Docker Best Practices: Build Efficient, Secure Containers

I just ran docker images on the “Hello World” container you pushed to the registry.

REPOSITORY          TAG       IMAGE ID       CREATED          SIZE
hello-world-app     latest    f3a2b1c0d9e8   2 minutes ago    2.14GB

Two. Gigabytes. For a Python script that prints “Hello World” and exits. In 1994, I was managing entire SunOS clusters on less disk space than you’ve wasted on a single container layer. You’ve managed to package an entire operating system, a compiler toolchain, three different versions of the Python interpreter, and probably the developer’s local Downloads folder into a single OCI image.

This isn’t “modern development.” This is a digital crime scene.
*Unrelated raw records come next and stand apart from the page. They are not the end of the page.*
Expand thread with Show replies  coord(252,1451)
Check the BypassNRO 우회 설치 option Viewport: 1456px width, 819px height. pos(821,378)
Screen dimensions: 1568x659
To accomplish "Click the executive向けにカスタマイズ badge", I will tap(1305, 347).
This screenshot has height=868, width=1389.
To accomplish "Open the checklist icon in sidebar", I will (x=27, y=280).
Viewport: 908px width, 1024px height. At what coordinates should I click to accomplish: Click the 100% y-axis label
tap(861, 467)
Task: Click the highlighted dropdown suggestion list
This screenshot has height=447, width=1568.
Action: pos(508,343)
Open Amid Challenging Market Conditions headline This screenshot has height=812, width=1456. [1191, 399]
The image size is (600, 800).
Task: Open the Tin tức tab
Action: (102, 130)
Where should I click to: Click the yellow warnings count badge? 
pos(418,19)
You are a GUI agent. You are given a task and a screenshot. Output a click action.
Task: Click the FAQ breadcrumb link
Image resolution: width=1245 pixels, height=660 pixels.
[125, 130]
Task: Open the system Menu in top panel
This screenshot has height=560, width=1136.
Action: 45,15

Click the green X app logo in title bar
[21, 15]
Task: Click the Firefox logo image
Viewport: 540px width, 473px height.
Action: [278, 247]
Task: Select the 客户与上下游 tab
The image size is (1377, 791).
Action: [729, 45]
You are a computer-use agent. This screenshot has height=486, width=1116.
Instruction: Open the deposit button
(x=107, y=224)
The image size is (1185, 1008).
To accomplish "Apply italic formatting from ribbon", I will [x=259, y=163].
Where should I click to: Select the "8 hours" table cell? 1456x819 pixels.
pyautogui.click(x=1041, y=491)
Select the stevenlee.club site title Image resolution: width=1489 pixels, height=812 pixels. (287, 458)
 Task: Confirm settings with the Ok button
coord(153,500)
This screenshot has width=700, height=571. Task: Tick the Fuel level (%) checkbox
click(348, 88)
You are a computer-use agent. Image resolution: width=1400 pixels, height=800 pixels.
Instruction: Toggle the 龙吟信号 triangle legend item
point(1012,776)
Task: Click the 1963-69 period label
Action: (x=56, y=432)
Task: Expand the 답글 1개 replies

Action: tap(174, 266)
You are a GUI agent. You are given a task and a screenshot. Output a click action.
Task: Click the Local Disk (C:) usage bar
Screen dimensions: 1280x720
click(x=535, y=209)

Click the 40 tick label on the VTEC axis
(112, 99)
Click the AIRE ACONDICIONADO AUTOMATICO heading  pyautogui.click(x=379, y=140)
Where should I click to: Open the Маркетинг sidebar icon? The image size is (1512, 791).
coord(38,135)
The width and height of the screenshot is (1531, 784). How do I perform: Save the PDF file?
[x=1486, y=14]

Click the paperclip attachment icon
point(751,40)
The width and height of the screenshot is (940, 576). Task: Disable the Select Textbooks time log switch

You’ve treated Docker like a virtual machine, and in doing so, you’ve created a slow, insecure, and unmaintainable nightmare that I now have to fix before it touches my production nodes.

Table of Contents

THE CRIME SCENE: A 2GB HELLO WORLD MANIFESTO

Here is the Dockerfile you handed me. I’ve printed it out just so I could physically throw it in the trash, but for the sake of this post-mortem, let’s look at the wreckage:

# THE CRIME SCENE
FROM ubuntu:latest

# Running update without cleaning up the cache
RUN apt-get update
RUN apt-get install -y python3 python3-pip build-essential

# Using ADD instead of COPY for no reason
ADD . /app
WORKDIR /app

# Installing dependencies as root
RUN pip3 install -r requirements.txt

# No user defined, running as root
CMD ["python3", "hello.py"]

THE RECKONING: DISSECTING YOUR INCOMPETENCE

Let’s go through this line by line, because apparently, the concept of “efficiency” has been lost to your generation of “move fast and break things” developers.

1. FROM ubuntu:latest
You used the latest tag. Never use the latest tag. It is a non-deterministic pointer to whatever the maintainer felt like pushing five minutes ago. When this build fails in six months because ubuntu:latest moved from 22.04 to 24.04 and broke a dependency, I’m not the one who’s going to stay up until 3 AM fixing it. You are. Furthermore, ubuntu is a general-purpose distribution. It contains binaries for things your app will never touch—utilities for hardware management, internationalization files, and man pages. You don’t need sed, awk, or grep inside a container that only runs a Python script.

2. Multiple RUN commands
Every RUN instruction in a Dockerfile creates a new layer in the filesystem. You ran apt-get update in one layer and apt-get install in another. Do you know what that does? It stores the entire package index in the first layer. Even if you tried to delete it in a later layer, it stays in the image history forever. It’s like painting a wall black, then painting it white, and wondering why the coat of paint is so thick.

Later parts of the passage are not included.